* _Dataset items_:
----

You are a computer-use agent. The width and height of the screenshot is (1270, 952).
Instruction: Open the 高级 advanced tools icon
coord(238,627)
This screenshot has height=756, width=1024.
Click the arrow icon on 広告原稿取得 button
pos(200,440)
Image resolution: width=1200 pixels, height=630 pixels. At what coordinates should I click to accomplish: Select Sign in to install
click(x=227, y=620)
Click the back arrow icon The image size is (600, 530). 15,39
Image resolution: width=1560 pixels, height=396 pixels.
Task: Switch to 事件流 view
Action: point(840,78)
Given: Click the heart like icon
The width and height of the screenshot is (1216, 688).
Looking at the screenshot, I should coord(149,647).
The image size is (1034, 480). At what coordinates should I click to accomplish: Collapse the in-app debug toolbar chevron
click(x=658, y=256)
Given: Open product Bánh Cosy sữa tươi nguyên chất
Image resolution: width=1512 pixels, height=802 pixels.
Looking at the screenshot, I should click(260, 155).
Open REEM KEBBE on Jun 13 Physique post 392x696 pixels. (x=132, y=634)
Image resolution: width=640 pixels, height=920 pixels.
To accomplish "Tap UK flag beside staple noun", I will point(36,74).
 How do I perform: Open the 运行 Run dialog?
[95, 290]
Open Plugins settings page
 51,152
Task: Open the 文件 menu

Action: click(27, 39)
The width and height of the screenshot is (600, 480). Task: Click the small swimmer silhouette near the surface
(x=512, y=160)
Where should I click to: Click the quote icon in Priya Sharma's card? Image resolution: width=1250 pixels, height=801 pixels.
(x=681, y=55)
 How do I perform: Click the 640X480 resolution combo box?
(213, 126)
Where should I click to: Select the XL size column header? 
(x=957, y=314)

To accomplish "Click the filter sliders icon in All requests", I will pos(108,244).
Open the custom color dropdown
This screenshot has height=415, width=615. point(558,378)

----

* _Your objective_: Only the lines from the one containing "How do I perform: Open the 运行 Run dialog?" through the last line of the entries above should be copied, exactly as written.

* _Problem solution_:
 How do I perform: Open the 运行 Run dialog?
[95, 290]
Open Plugins settings page
 51,152
Task: Open the 文件 menu

Action: click(27, 39)
The width and height of the screenshot is (600, 480). Task: Click the small swimmer silhouette near the surface
(x=512, y=160)
Where should I click to: Click the quote icon in Priya Sharma's card? Image resolution: width=1250 pixels, height=801 pixels.
(x=681, y=55)
 How do I perform: Click the 640X480 resolution combo box?
(213, 126)
Where should I click to: Select the XL size column header? 
(x=957, y=314)

To accomplish "Click the filter sliders icon in All requests", I will pos(108,244).
Open the custom color dropdown
This screenshot has height=415, width=615. point(558,378)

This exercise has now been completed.